Roach suffered several serious injuries, including “degloving” injury to the right leg, which tore the skin off the underlying tissue. Roach was treated by several doctors and then returned to work 13 months later on March 9, 2009.
On May 16, 2008, Roach filed a lawsuit against Union Pacific Railroad alleging negligence against Union Pacific. In March 2010, with his case still pending, Roach suffered a stroke. He died on May 14, 2010 at the age of 57.
After his death, Roach’s wife, Priscilla, amended the complaint and claimed that Roach’s death was the result of this rail yard accident. Roach’s wife asserted survival and wrongful death claims on behalf of her husband. His wife moved to bar Union Pacific from raising the fact that the couple lived in separate residences.

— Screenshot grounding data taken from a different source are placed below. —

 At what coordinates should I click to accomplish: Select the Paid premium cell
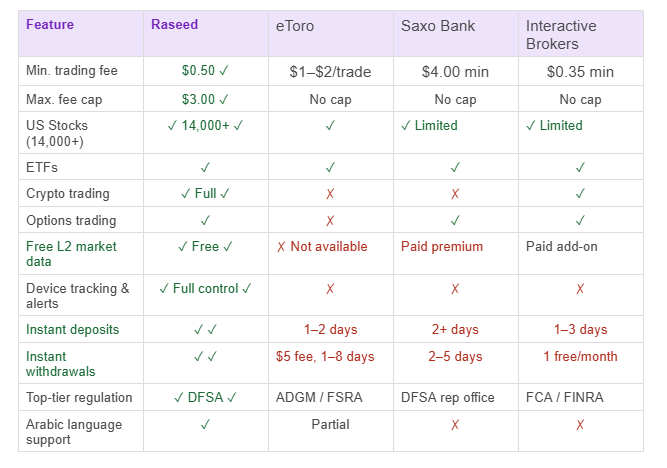442,247
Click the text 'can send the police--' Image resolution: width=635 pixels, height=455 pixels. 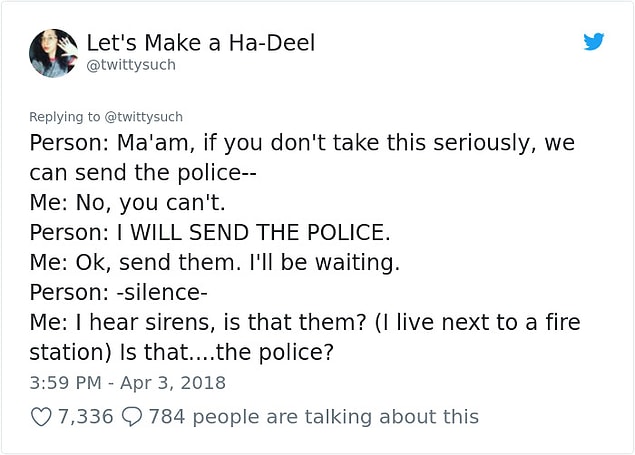(x=143, y=173)
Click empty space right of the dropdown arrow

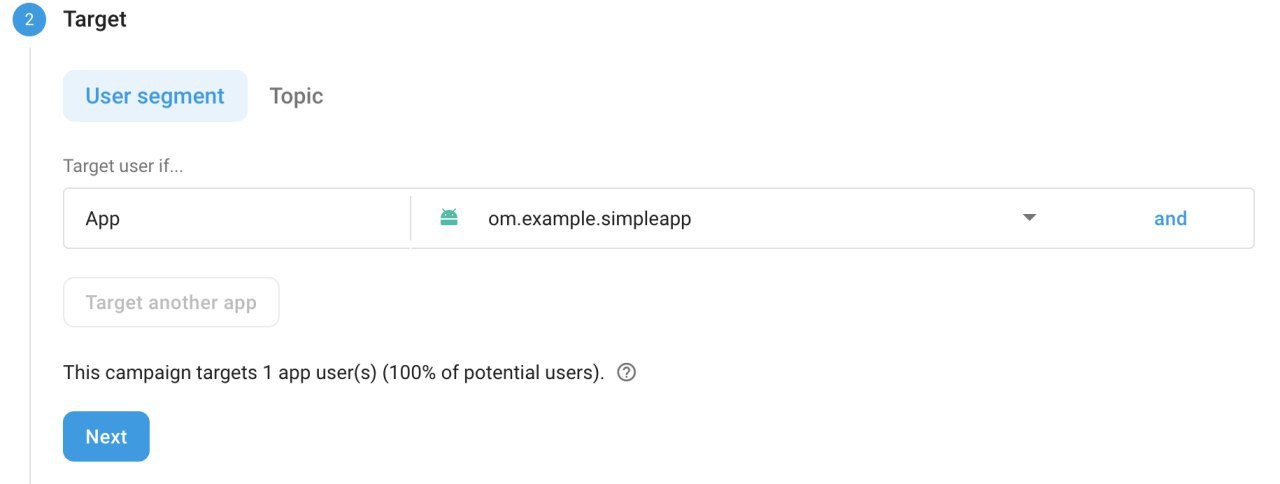(x=1090, y=218)
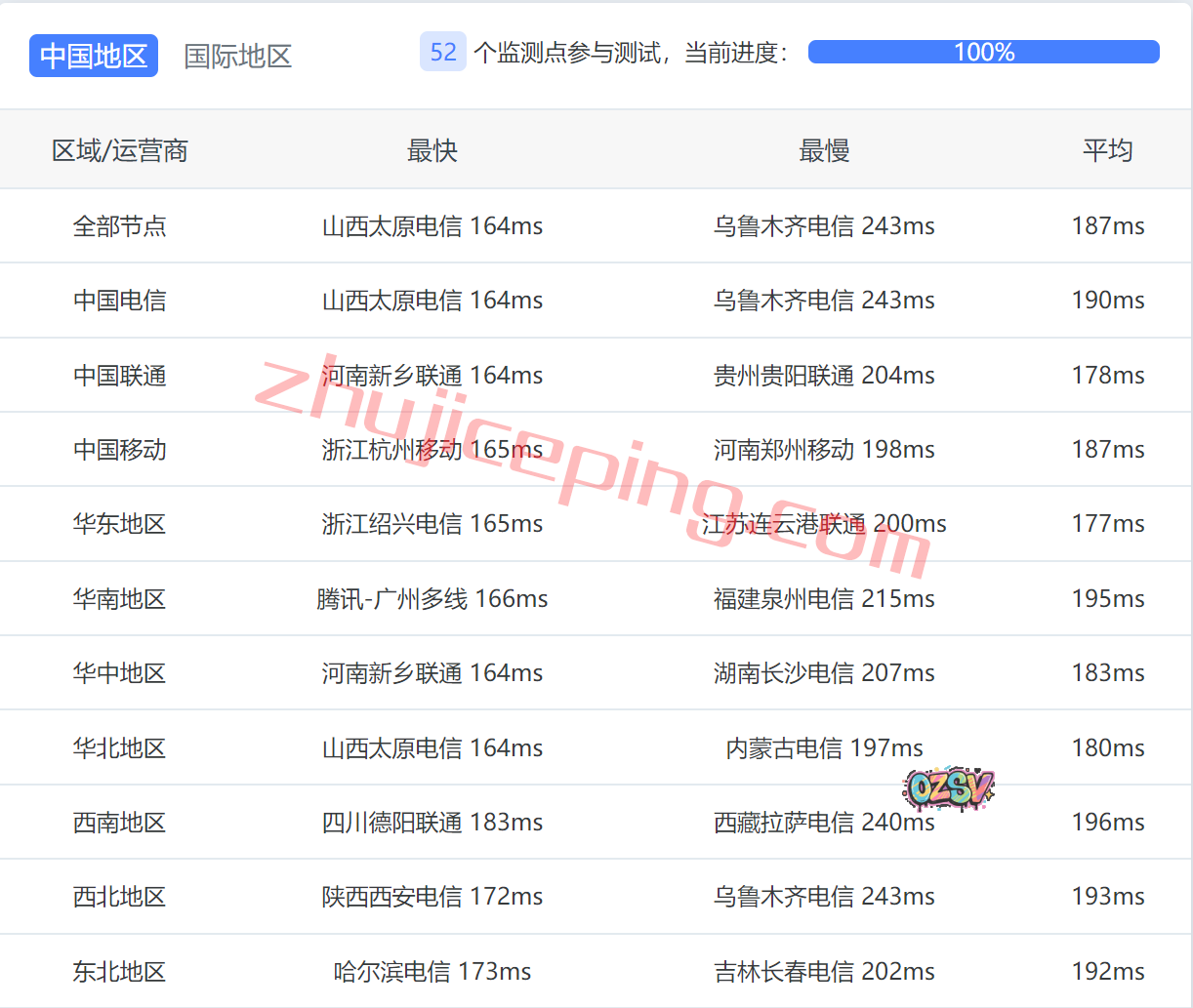Click the OZSV graffiti sticker icon
The image size is (1193, 1008).
tap(948, 787)
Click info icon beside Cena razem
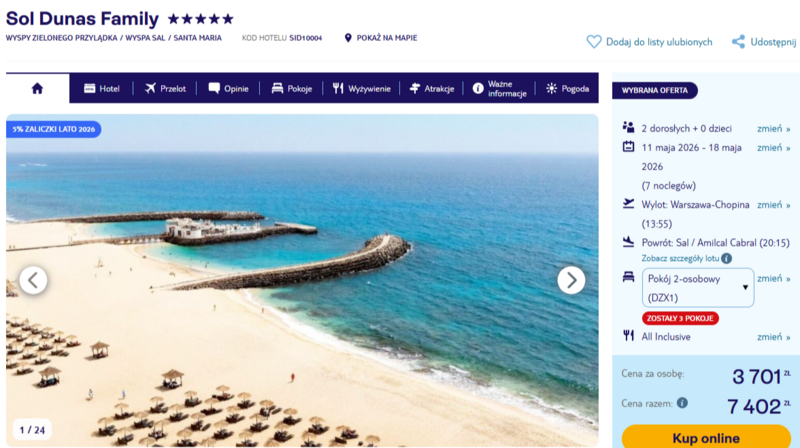The image size is (800, 448). click(682, 403)
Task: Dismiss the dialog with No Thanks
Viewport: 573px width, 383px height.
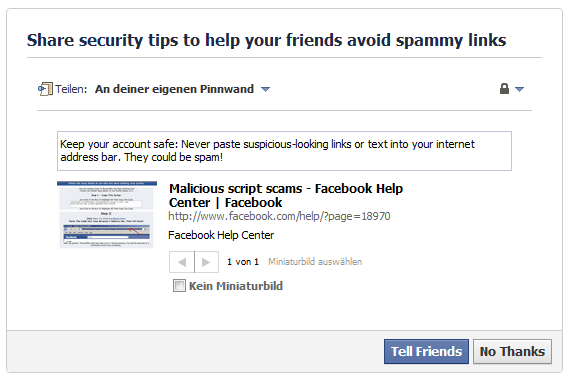Action: pyautogui.click(x=512, y=351)
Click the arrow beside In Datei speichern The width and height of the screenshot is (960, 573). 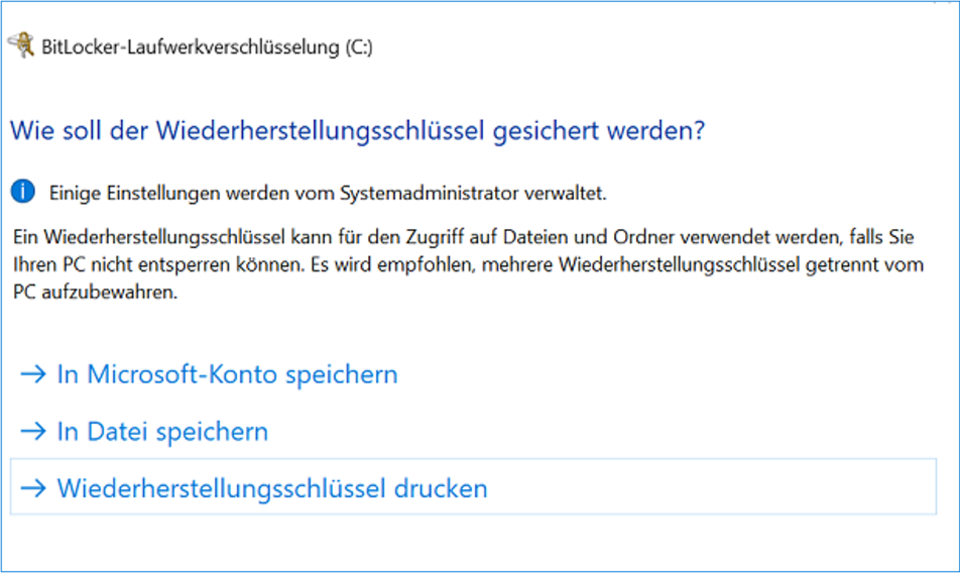coord(33,431)
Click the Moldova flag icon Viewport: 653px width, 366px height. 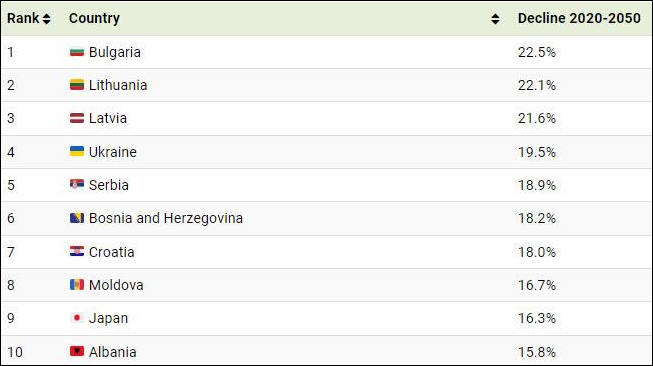[77, 285]
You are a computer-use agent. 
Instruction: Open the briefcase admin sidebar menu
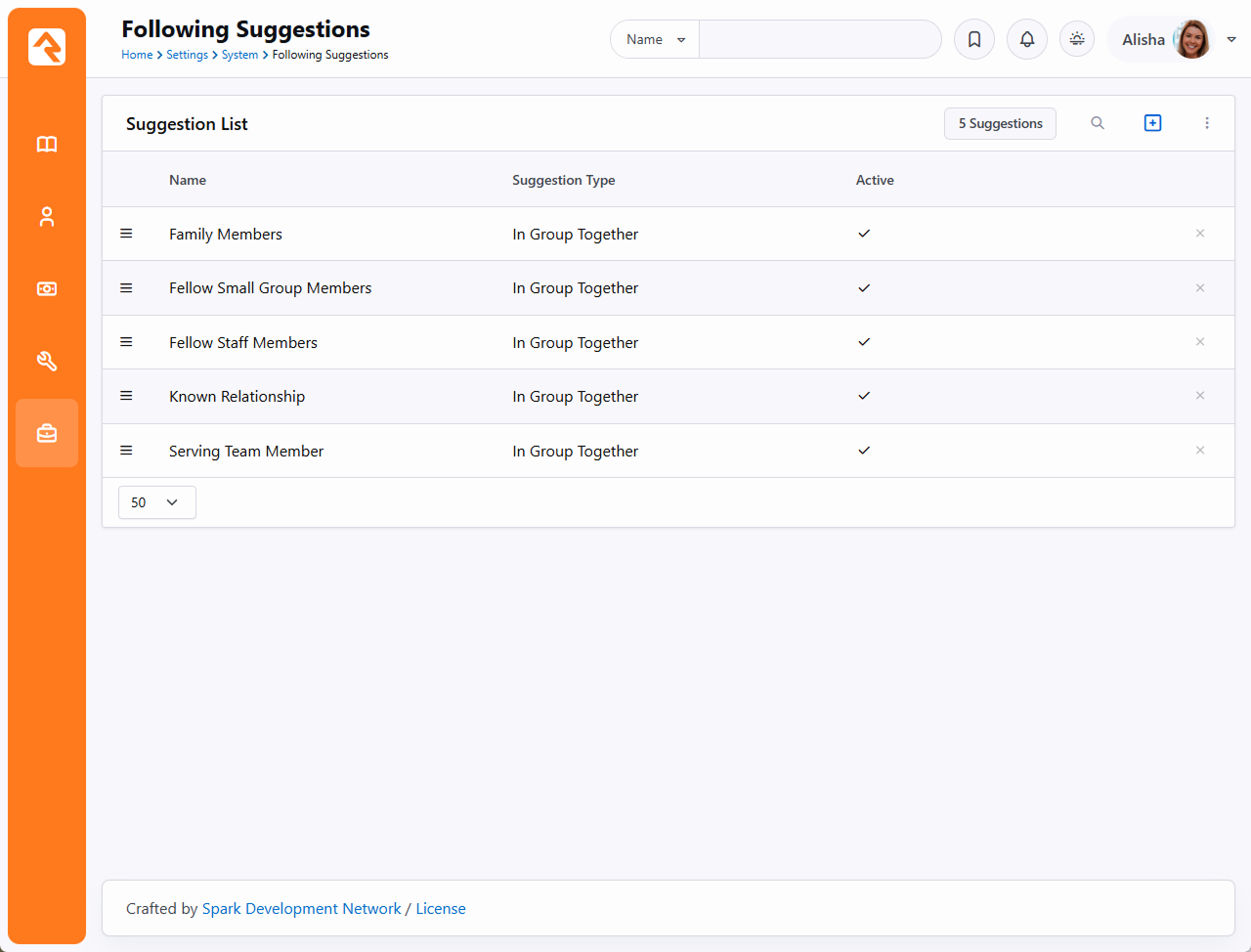click(x=47, y=433)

Union Pacific moved to bar the testimony of Dr. Shah, Roach’s family doctor, regarding the cause of Roach’s death. Dr. Shah testified that, after the incident, Roach suffered from increased blood pressure, which was “a contributing factor or cause of the decedent’s stroke to some degree.”
A stipulation was also entered fixing Roach’s lost wages from a year of work at $63,561.67. The trial judge found in favor of his wife, awarding her $1,589,000 after finding Union Pacific 70% negligent for Roach’s accident.
The award specified that $180,000 was estimated “lost earnings” from Roach, 70% of which Union Pacific was required to pay as part of the total verdict. Union Pacific appealed.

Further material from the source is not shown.